We know that the telescope collimation does occasionally jump, and an
on-going Shack-Hartmann monitoring project is trying to figure out
what is going on.  It was not clear to all of us whether this was the
full story behind the degraded images on the best-seeing nights, or
whether there was more going on as well.  Al Harper reported that he
has often seen images (with GRIM) in which stars appear double; he
thought this might be due to oscillations in the primary mirror

  This last really sounded like something was broken, and fixing it
belongs in a different category from a general program of telescope
improvements to fix the image quality. 

  We all agreed that further progress on image quality will require
one or more dedicated people to investigate the problem(s).  In the
meantime, it would be very useful to have a summary of:
   -All known and possible problems affecting image quality
	(wind-shake?  Primary mirror support?  Not enough tension 
	in the secondary truss? Catastrophic slippage giving rise to
	double images? Focus instability? High-speed vibrations caused
	by the drives?)
   -What is currently known (and not known) about their contribution
        to the error budget. 
   -What we need to do to get more information about these things. 

  Without this in hand, it is difficult to make decisions of the
relative importance of these different items. 

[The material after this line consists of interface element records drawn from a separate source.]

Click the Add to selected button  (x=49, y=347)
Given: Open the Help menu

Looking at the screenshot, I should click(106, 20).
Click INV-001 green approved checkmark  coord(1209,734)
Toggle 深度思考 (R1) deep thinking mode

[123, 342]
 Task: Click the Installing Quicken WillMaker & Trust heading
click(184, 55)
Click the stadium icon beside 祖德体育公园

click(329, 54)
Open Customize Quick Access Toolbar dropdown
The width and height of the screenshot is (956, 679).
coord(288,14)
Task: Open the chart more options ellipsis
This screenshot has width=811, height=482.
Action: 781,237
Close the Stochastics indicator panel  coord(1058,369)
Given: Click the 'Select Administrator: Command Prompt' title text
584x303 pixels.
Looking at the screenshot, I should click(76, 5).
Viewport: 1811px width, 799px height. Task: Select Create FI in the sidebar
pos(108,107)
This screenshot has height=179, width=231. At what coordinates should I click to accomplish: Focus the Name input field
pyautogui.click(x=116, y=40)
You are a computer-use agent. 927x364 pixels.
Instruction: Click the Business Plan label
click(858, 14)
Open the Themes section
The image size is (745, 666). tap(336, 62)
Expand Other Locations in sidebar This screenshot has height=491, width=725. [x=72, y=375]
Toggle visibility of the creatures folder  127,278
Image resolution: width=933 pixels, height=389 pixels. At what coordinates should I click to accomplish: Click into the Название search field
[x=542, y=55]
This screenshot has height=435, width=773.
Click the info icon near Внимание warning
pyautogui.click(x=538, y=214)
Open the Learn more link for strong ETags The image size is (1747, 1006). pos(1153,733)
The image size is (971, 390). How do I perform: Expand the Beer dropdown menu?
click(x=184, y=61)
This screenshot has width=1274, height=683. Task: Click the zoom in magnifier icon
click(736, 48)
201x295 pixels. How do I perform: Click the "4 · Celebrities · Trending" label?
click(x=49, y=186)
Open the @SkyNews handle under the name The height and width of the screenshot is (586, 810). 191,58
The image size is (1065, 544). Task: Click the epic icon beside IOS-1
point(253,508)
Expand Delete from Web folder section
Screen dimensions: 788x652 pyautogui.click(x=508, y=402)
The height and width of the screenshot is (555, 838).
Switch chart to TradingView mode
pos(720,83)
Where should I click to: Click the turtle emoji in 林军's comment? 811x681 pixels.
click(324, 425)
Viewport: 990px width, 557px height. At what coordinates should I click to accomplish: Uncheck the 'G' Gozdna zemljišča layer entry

  Bruce Gillespie emphasized that we need to have this discussion of
priorities, in the context of what the ARC institutions actually want
to do scientifically.  For example, do we want to tool ourselves up as
a telescope optimized as a time-domain instrument, able to respond
quickly to synoptic opportunities?  Or do we want to emphasize superb
image quality?  An all-purpose observatory?  This ended the discussion
(for this meeting) of this important question. 

  DIS optics: In the last day or two, a problem in the manufacture of
the new optics for the DIS (red side) was found; it will have to be
sent back to the manufacturers.  The blue side is fine, and the new
blue-side optics will be installed over the next week or so. 

  Last month's meeting minutes are approved. 

  Next meeting on Monday, February 3 at 11:30 AM East Coast Time.